By Julia Babkina
Kennedy aims to be ‘friendly to everybody’
River Run Inn is under new ownership following the sale of the inn in November.
New owner Michael Kennedy says the 16-room facility is “just enough to keep me super busy but not completely overwhelming.”
Kennedy said the inn is everything he was looking for when he set out to buy a property.
“It just fit all of our criteria — lodge, up in the mountains, fishing nearby and some kind of water feature that was close by,” he said. “When we saw this one and the water feature is that far from it, it was just like wow, this is better than we could have imagined, so let’s try to get it.”
Kennedy grew up in Yakima and California before moving to Hawaii, where her lived for 36 years and worked as a CAT scan tech. In 2019 he was diagnosed with cancer. Not long after came the COVID pandemic.
“I needed a change in my life,” recounted Kennedy. He told himself, “if I live through this, I’m going to do something different.”
“I always thought this would be a really cool job because my whole career is working with people on the worst day of their life, in a lot of cases, and now I get to serve people having the best day of their life, so it’s a big positive change for me,” he added.
Kennedy purchased the property with the help of his brother, a commercial real estate broker based in Vancouver, Washington, who had visited the property and remarked how beautiful it is.
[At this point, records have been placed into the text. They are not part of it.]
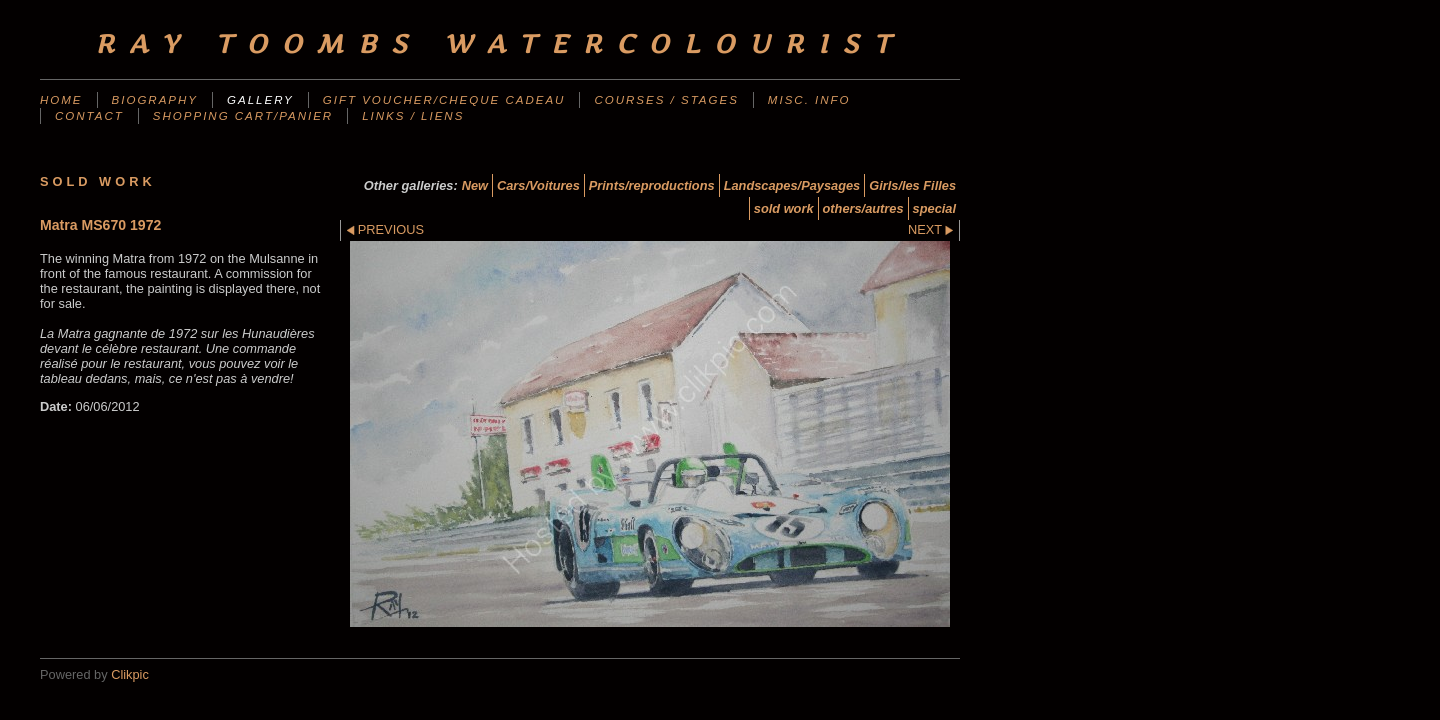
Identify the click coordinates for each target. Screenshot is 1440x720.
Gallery (260, 100)
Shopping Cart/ (243, 116)
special (934, 208)
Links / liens (413, 116)
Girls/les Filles (912, 185)
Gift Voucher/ (444, 100)
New (475, 185)
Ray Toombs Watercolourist (500, 43)
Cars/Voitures (538, 185)
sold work (784, 208)
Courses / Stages (666, 100)
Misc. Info (809, 100)
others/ (863, 208)
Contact (89, 116)
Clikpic (130, 674)
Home (61, 100)
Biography (155, 100)
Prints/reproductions (652, 185)
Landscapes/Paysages (792, 185)
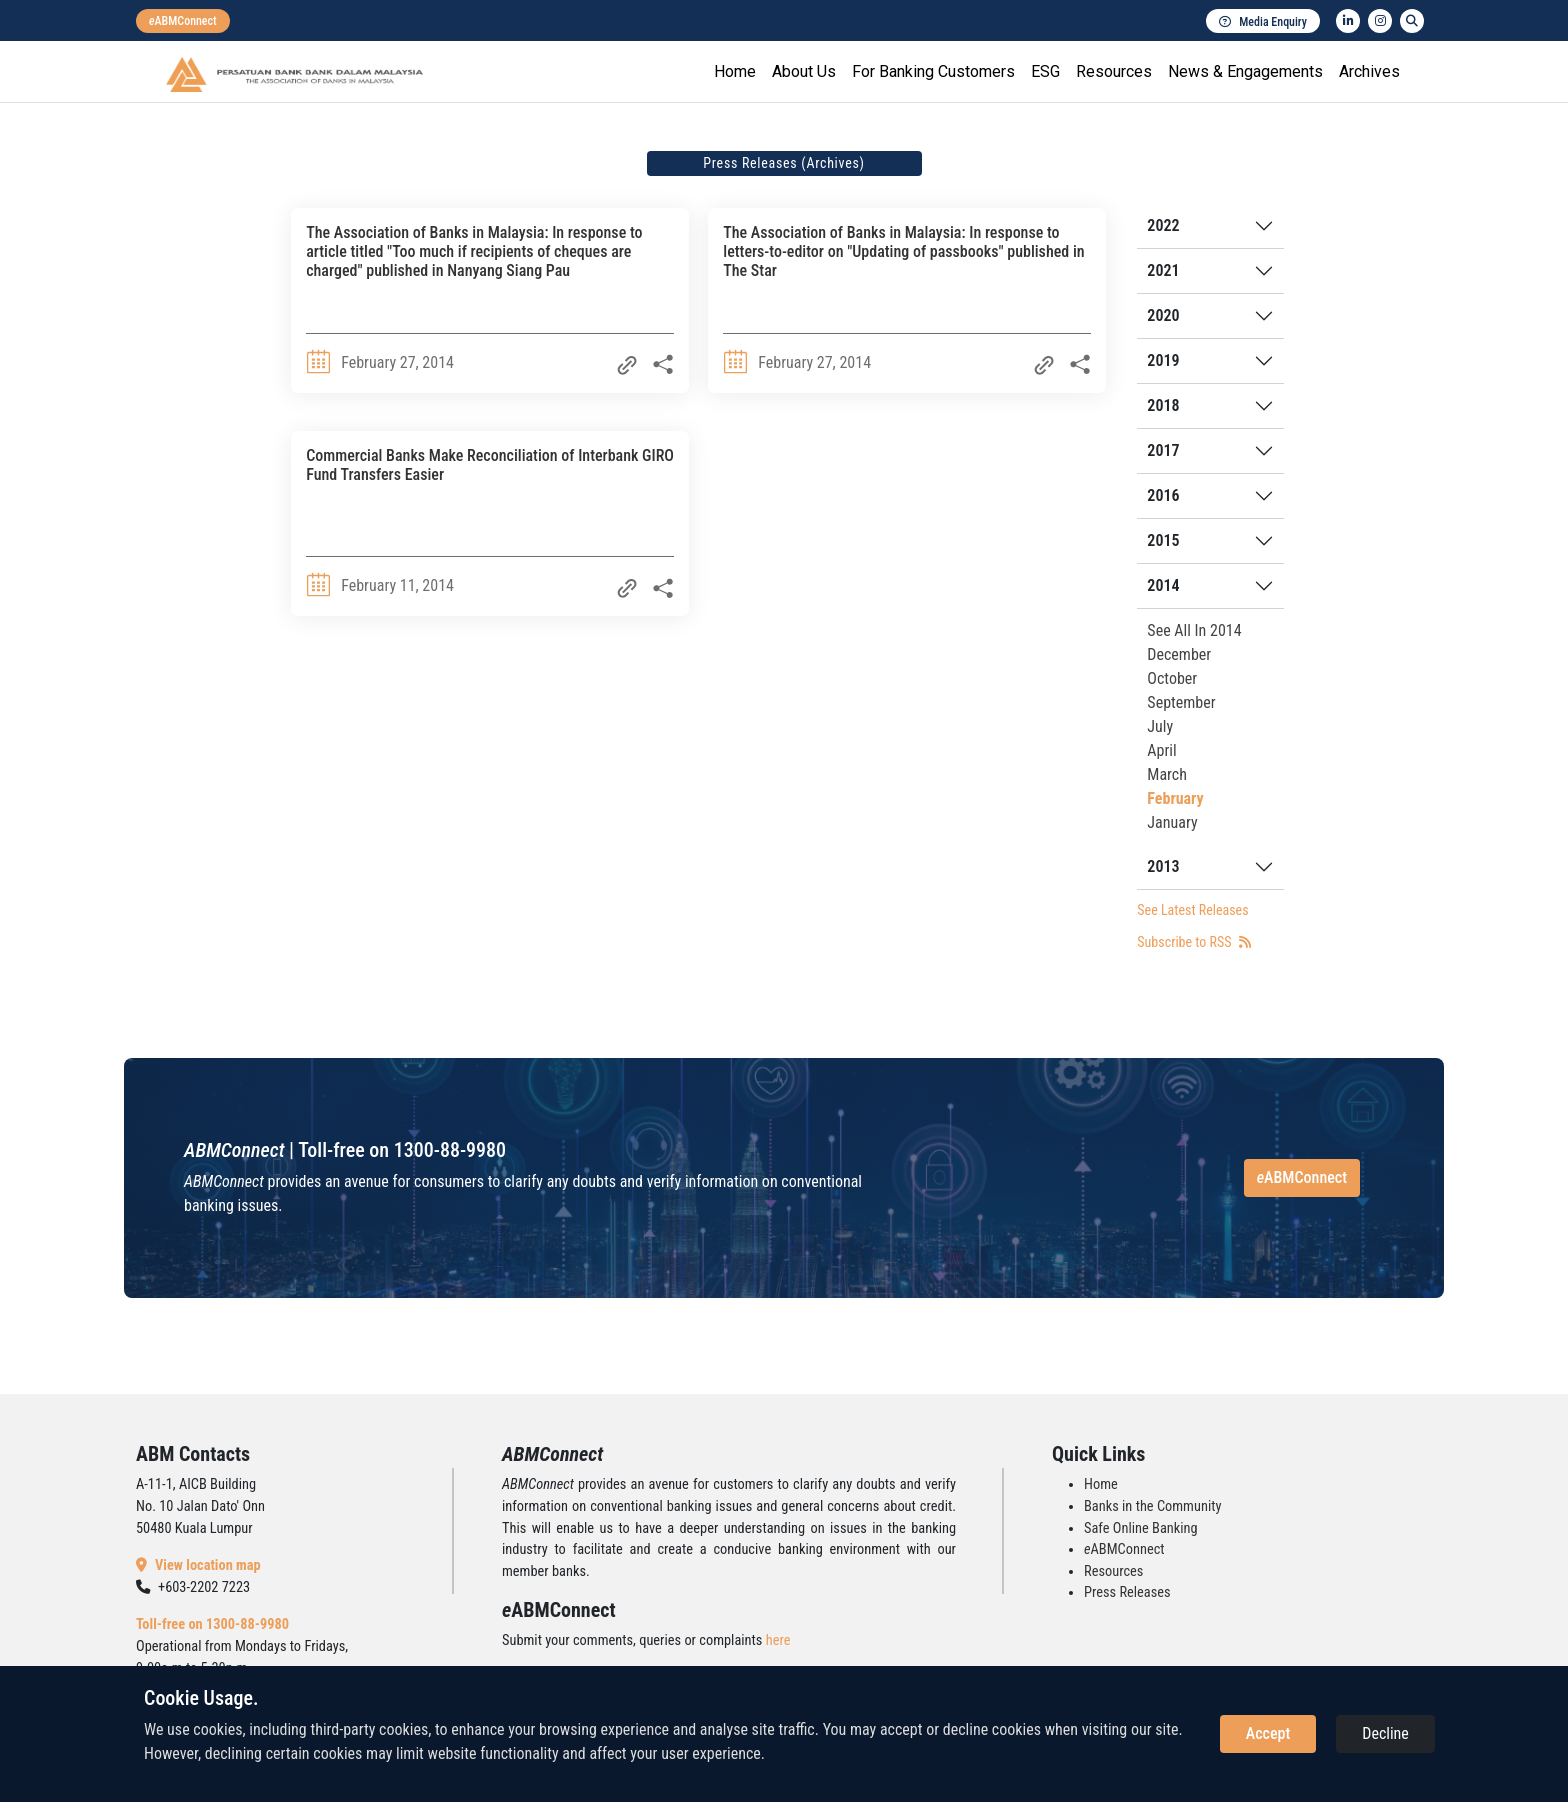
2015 (1163, 540)
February (1175, 798)
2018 (1163, 405)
“We began talking about it and by chance, it came onto the market and it was one of those decisions — either you jump or you don’t. So I did and I sold my house in Hawaii and bought this,” said Kennedy.
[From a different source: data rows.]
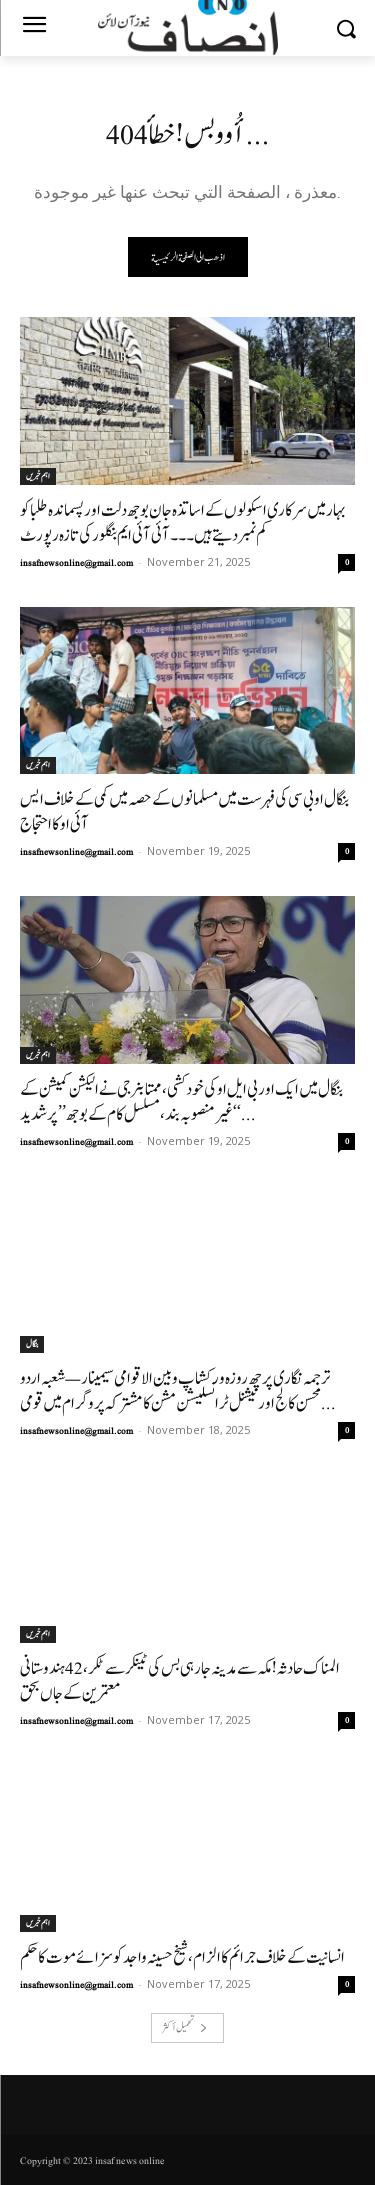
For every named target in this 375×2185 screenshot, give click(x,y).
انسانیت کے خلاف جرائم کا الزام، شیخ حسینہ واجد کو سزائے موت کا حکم (182, 1957)
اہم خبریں (38, 476)
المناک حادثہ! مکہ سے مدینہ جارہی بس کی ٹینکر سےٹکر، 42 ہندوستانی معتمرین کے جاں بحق (180, 1681)
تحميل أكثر (185, 2027)
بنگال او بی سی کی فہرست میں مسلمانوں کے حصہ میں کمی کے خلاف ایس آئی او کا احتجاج (184, 812)
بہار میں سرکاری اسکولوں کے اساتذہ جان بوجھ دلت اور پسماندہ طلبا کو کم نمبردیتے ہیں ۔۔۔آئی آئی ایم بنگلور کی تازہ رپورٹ (183, 523)
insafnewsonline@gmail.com (76, 563)
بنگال (32, 1344)
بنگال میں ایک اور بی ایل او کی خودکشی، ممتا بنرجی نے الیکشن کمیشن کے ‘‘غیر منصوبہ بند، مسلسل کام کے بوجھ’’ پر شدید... (181, 1102)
The sale came at a good time for del Siena Lints, previously Craig Lints, who was managing the property for his ex-wife, who could no longer care for the property due to her declining health.
Lints and his ex-wife Olivia Rose, formerly Carol Lints, purchased the property in 1996 after another property they drove from Bothell to see in Klamath Falls, Oregon, turned out to be a huge disappointment. That weekend, they drove north to Winthrop to look at River Run Inn.
“We didn’t know what a motel was,” said Lints, recounting the learning curve that came with purchasing the business. Before the Lints bought the inn, the inn’s reservation system included a sign on Friday nights that read, “If you need a room, call Three Fingered Jack’s,” which would then contact the inn manager.
Over the years, Lints, who had worked in construction in Seattle, built five cabins, added four motel rooms, and changed a portion of the inn into a house rental. The house was owned by Jack Rader before being converted into a bed and breakfast and then an inn.
New owner Kennedy said he doesn’t want to define the inn by a single type of customer.
“If you say it’s family friendly, are you alienating somebody who doesn’t have a family? We get a lot of single people with pets coming over and I want them to feel just as comfortable as anybody here so I hate to say I’m family friendly or I’m this friendly or I’m that friendly because I just want to be friendly to everybody,” Kennedy said. “Everybody that wants to come and hear a river across from their room should be able to do it.”
Lints described himself as being in a happy place following the sale. He has moved to Bellingham to study jazz at Western Washington University. Lints plays the trombone and composes music.
“I’m self-taught in a lot of ways and I want to go back and learn a lot of the basics that I missed,” he said.
As for the inn, Lints said it holds a special place for him.
“I describe myself as a devout atheist, and yet, there is something about River Run that is spiritual,” said Lints. “I used to tell my employees, if you have a bad day, you have my permission to walk out back and sit by the river for half an hour because that’s all you have to do is sit by the river and everything kind of solves itself.”
“I’ve often felt like I was just a caretaker there,” he added. “There’s something about it that’s magical that’s hard to explain. It has a life of its own. It’ll survive any set of owners or problems. There’s something alive there that’s special.”